Si les BMW 3.0 CSL sont des habituées du Tour, on en compte toujours au moins 3 ou 4 exemplaires parmi les engagées, les prototypes sont nettement plus rares. Cette mise en avant a permis de revoir la Ferrari 512M de Mr John Of B. (une très belle copie avec un moteur Ferrari original), toujours aussi spectaculaire.

Nous avons eu également le plaisir de croiser plusieurs prototypes Porsche : 904 GTS, 906 et 910. En revanche, l’expérience Matra n’a pas été renouvelée. Il faut dire qu’elle était conduite par… Mr John of B. qui ne peut pas se multiplier.

Petite déception en revanche, la Ferrari 250 GTO de Brandon Wang, pourtant bien présente parmi les engagées, n’est pas allé plus loin que Paris. Le châssis #4129GT est coutumier du fait même si on a espéré qu’il vienne au moins jusque Monthléry. Il faudra un jour que l’on m’explique les raisons de ces inscriptions fantômes. Au moins, nous avons pu l’admirer dans de bonnes conditions à Paris. Elle était correctement mise en valeur sur le traditionnel stand Ferrari, aux côtés de la Roma spider.

En marge du Tour, l’habituelle caravane de Ferrari modernes a fait le bonheur des amateurs de supercars. Plusieurs voitures prêtées par l’usine, quelques 296 GTB ou GTS avec de jolies configurations, des GT V12 ou hybrides et en point d’orgue, une F12 TdF, malheureusement moins chatoyante mais toujours agréable à l’oreille. La plus remarquable est peut-être passée inaperçue : une GTC4 Lusso de la série du 70e anniversaire, modèle unique donc. Elle partage sa livrée “The Rallye Star” avec une 488 GTB, une 488 Spider, une F12 Berlinetta et une California. Blanche avec une bande bleue sur le bas de caisse et des jantes or, c’est une 308 GTB de 1982 qui offre l’inspiration.

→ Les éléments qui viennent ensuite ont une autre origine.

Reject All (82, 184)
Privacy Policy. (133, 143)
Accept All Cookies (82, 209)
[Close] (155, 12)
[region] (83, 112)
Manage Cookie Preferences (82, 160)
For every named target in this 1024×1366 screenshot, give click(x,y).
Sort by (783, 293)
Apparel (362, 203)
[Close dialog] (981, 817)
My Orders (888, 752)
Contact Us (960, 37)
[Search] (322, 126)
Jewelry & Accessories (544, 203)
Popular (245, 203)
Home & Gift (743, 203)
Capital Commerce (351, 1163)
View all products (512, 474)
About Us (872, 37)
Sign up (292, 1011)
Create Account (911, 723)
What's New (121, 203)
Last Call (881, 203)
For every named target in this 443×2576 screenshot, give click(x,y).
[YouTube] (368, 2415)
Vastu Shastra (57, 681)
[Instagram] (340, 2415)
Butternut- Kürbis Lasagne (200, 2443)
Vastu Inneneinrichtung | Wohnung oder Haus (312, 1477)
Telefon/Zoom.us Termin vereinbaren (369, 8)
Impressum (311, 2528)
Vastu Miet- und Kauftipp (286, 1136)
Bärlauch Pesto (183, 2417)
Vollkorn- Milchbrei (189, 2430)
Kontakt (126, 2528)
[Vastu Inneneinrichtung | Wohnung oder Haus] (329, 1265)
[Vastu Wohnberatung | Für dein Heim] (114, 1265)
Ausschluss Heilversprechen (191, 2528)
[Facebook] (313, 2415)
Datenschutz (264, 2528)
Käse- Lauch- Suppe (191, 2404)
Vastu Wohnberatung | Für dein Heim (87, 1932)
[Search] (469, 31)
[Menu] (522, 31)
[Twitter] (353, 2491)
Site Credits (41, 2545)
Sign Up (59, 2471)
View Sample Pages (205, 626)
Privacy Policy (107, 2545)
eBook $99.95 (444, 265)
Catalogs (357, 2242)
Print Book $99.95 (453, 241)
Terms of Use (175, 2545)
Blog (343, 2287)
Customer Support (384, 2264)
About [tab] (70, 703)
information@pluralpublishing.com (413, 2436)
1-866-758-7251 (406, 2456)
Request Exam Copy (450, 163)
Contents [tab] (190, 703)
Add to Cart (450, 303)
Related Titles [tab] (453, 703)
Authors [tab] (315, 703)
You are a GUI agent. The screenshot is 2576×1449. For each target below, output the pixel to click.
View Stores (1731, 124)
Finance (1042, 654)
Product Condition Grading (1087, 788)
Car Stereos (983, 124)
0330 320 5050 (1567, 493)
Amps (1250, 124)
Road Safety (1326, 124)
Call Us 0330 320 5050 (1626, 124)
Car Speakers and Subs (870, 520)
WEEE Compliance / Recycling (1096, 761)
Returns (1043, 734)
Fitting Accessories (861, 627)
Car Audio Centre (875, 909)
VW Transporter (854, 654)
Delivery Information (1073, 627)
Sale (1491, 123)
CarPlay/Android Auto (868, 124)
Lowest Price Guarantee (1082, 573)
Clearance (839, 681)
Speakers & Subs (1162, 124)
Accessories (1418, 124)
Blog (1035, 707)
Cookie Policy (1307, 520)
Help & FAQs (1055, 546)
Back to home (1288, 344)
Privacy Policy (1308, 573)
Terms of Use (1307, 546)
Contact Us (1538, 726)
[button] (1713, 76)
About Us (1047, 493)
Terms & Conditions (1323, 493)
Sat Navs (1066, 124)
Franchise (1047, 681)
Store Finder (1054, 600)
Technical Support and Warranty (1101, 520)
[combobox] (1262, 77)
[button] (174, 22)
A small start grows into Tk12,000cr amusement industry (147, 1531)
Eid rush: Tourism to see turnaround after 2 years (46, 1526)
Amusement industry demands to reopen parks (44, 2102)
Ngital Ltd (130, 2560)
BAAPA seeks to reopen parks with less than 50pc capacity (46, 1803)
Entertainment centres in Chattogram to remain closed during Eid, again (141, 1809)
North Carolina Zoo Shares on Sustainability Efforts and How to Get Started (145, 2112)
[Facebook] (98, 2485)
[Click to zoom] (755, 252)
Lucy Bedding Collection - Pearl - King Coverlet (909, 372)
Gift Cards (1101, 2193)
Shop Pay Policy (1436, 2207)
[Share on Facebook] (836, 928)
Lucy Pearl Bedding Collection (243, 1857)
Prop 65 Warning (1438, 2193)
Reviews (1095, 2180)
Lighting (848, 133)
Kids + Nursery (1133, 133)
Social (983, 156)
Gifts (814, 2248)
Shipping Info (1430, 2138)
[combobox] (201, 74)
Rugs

Cette année, l’équipage Emmanuel Brigand et Yann Albert remporte le Tour Auto, en Jaguar Type E. Leur temps : un peu plus de 2h et 6 minutes pour les 15 spéciales chronométrées. Rappelons-le, le Tour est une véritable course historique, homologuée FIA. La compétition est féroce. Les voitures engagées sont très bien préparées, optimisées dans les limites permises par le règlements des courses historiques. Elles sont généralement nettement plus rapides qu’à l’époque. Beaucoup sont également des totales créations, issues des continuations des constructeurs, notamment Shelby.

L’équipage vainqueur, traversant le village de Trôo, pendant la première étape

On se quitte avec quelques images supplémentaires, entre monuments et campagne française.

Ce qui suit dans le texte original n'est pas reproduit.